Something changed in `pytensor > 2.12.3` (and thus `pymc > 5.6.1`) that makes my `pytensor.gradient.grad` call get stuck - any ideas?

jonsedar · October 14, 2023, 8:55am

This is a really tricky one to narrow down, and I’ve tried to simplify as far as I can. I think this needs a bit of insight from the pytensor devs to help me please try to figure out where to look further for what’s changed recently.

I’ve written a copula model (loosely based on, and improving upon a working notebook by @junpenglao) that relies on transforming observed data. This evidences Potentials on the marginals and the copula, and critically also applies a Jacobian adjustment to the copula.

I’ve simplified that model a little here, but can’t reproduce the issue when I get even more simple, so here we are.

Everything works great in pymc 5.6.1, pytensor 2.12.3, but in pymc 5.9.0, pytensor 2.17.2 there seems to be a hidden (to me) issue with computing the gradient.

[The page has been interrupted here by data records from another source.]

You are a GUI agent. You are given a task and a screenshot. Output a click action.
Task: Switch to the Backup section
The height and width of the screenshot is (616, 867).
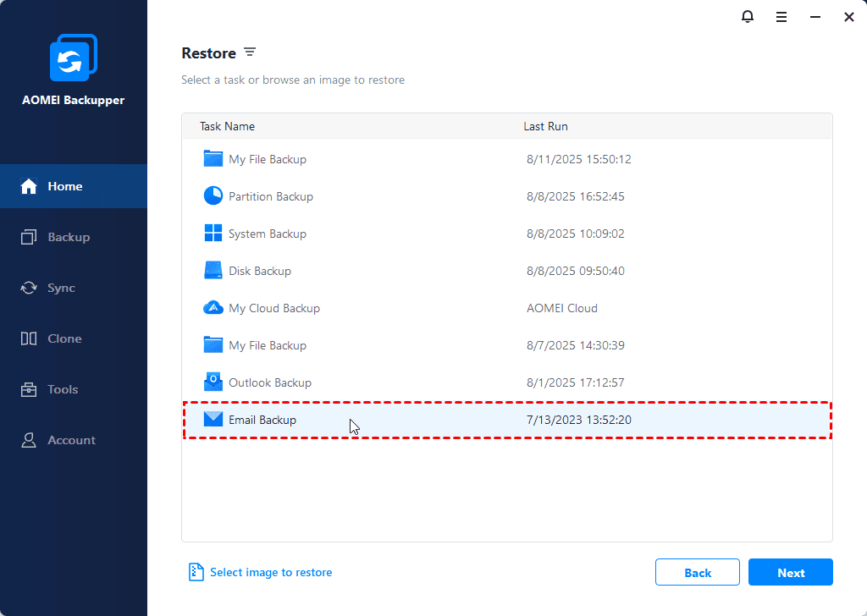(68, 237)

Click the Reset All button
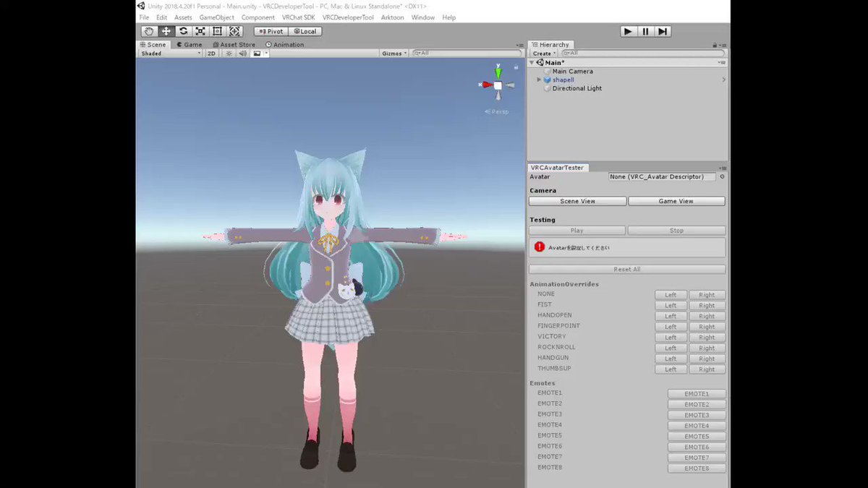pyautogui.click(x=626, y=269)
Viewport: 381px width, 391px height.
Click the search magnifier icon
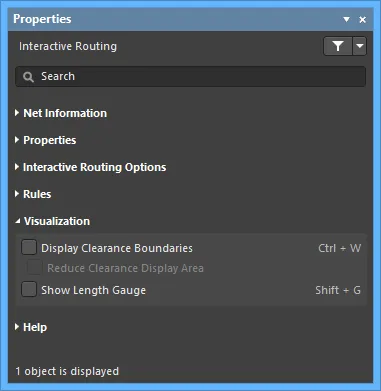point(28,77)
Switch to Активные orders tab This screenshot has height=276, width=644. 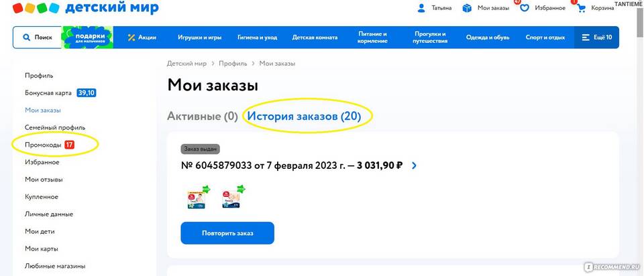click(202, 117)
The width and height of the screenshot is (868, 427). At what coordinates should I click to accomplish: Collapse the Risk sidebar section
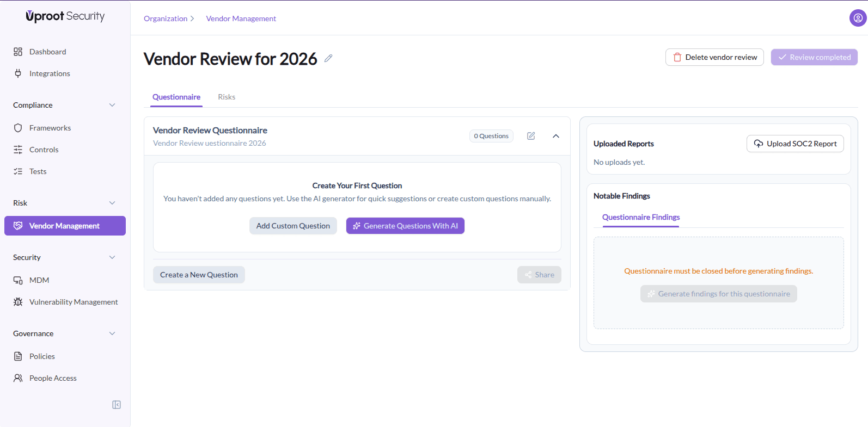point(112,203)
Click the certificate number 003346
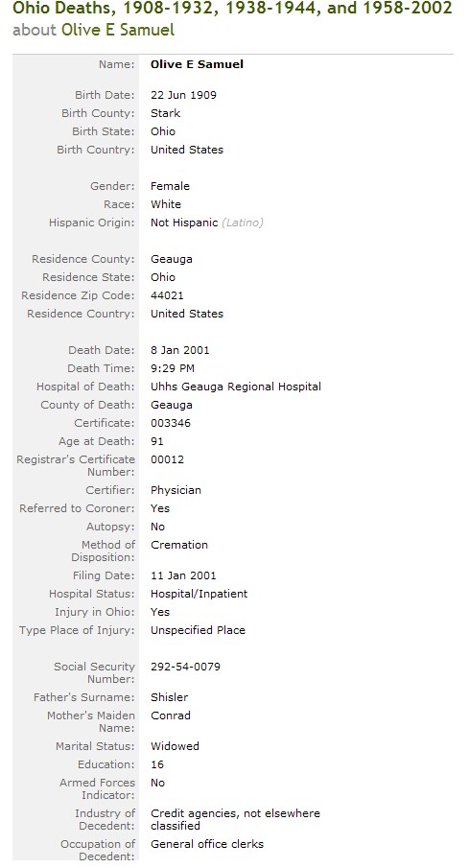This screenshot has height=868, width=469. [171, 424]
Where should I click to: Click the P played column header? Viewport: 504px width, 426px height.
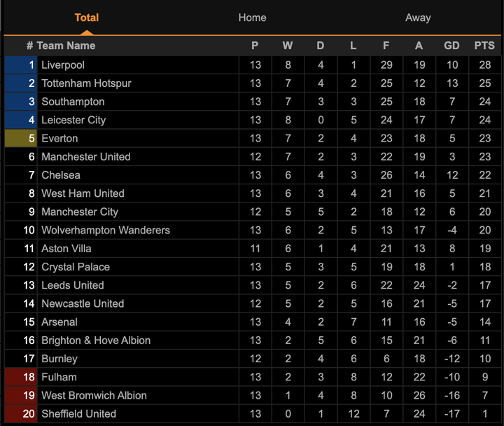click(255, 46)
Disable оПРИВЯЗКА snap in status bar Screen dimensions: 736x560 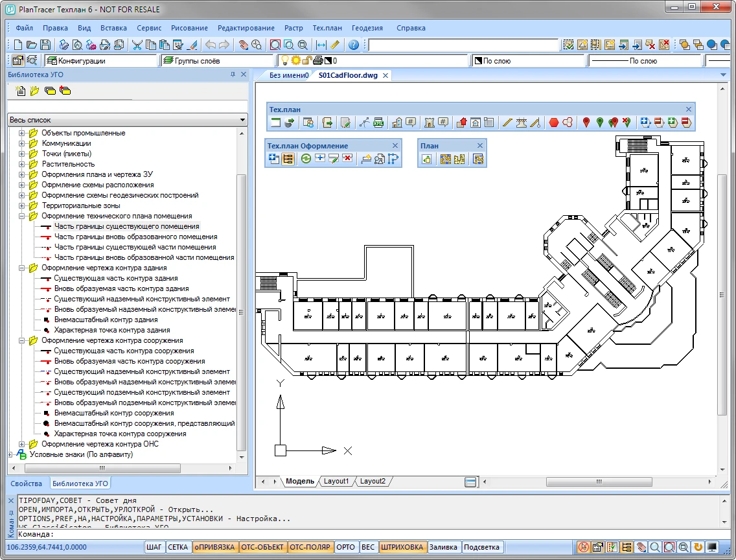(x=214, y=547)
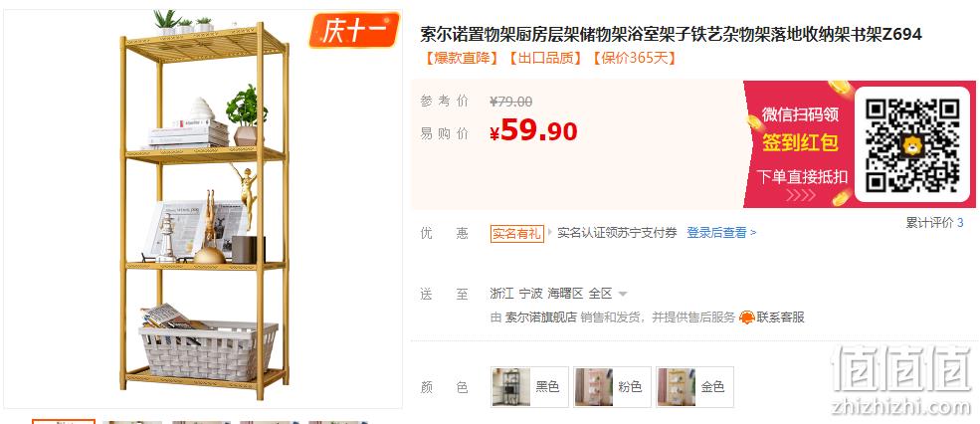Expand the 登录后查看 coupon details arrow

(753, 233)
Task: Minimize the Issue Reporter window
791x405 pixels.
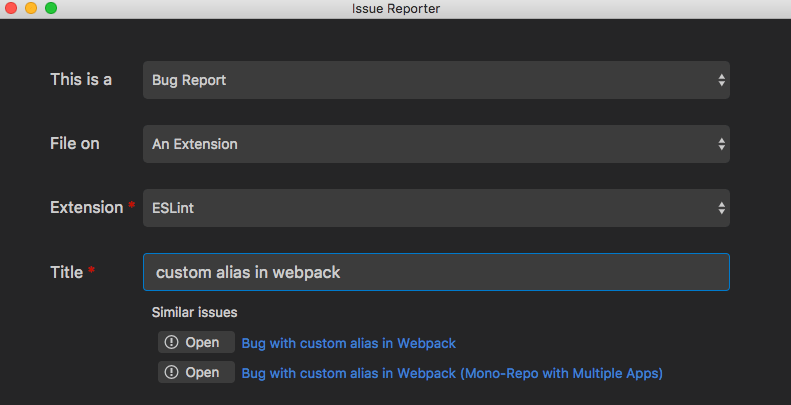Action: click(31, 8)
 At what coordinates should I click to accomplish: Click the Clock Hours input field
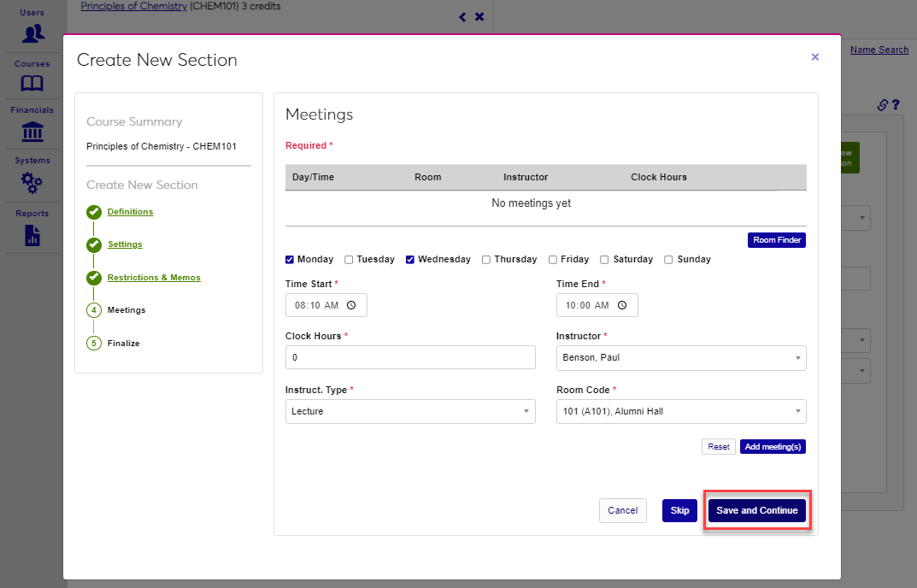point(409,358)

This appears only when I include the my function to compute the Jacobian adjustment:

def log_jcd(f_inv_x: pt.TensorVariable, x: pt.TensorVariable) -> pt.TensorVariable:
    """Calc log of Jacobian determinant"""
    jcd = tg.grad(cost=pt.sum(f_inv_x), wrt=[x])
    return pt.log(pt.abs(jcd))

I’ve written a few related scenarios to (hopefully) illustrate the issue:

Scenario 1 (Old World): Use pymc 5.6.1, pytensor 2.12.3, DO apply Jacobian adjustment - everything runs great as expected

see gist 994 here

Scenario 2 (New World): Use pymc 5.9.0, pytensor 2.17.2, do NOT apply Jacobian adjustment - everything runs as expected, although obviously wider variance due to not using the Jacobian adjustment. Just want to prove that everything else runs here.

see gist 993x here

Scenario 3 (New World): Use pymc 5.9.0, pytensor 2.17.2, DO apply Jacobian adjustment - everything DOES NOT run as expected

see gist 994x here

Here in Scenario 3, two calls fail which I hope are illustrative for the pytensor devs to help me figure out:

The call to pm.init_nuts hangs forever, seemingly disappearing into an infinite loop. In the old world this call completes within seconds, but in the new world 've left it for over 50 minutes and still had no completion. When I interrupt the process I see this stacktrace init_nuts
I’ve also tried to make a call to pm.find_MAP in the hope that this might be simpler and at least let me make a start. However, this also hangs in a never ending loop. When I interrupt that process I see this stack trace find_map

I’m at a bit of a loss where to investigate further. I dont think it’s famous shape issue, and I should add that I dont see this issue in a simpler model discussed which also uses the new world pymc 5.9.0, pytensor 2.17.2 and DOES apply a Jacobian adjustment, BUT that adjustment is NOT applied to an observedRV, but rather IS applied to a FreeRV.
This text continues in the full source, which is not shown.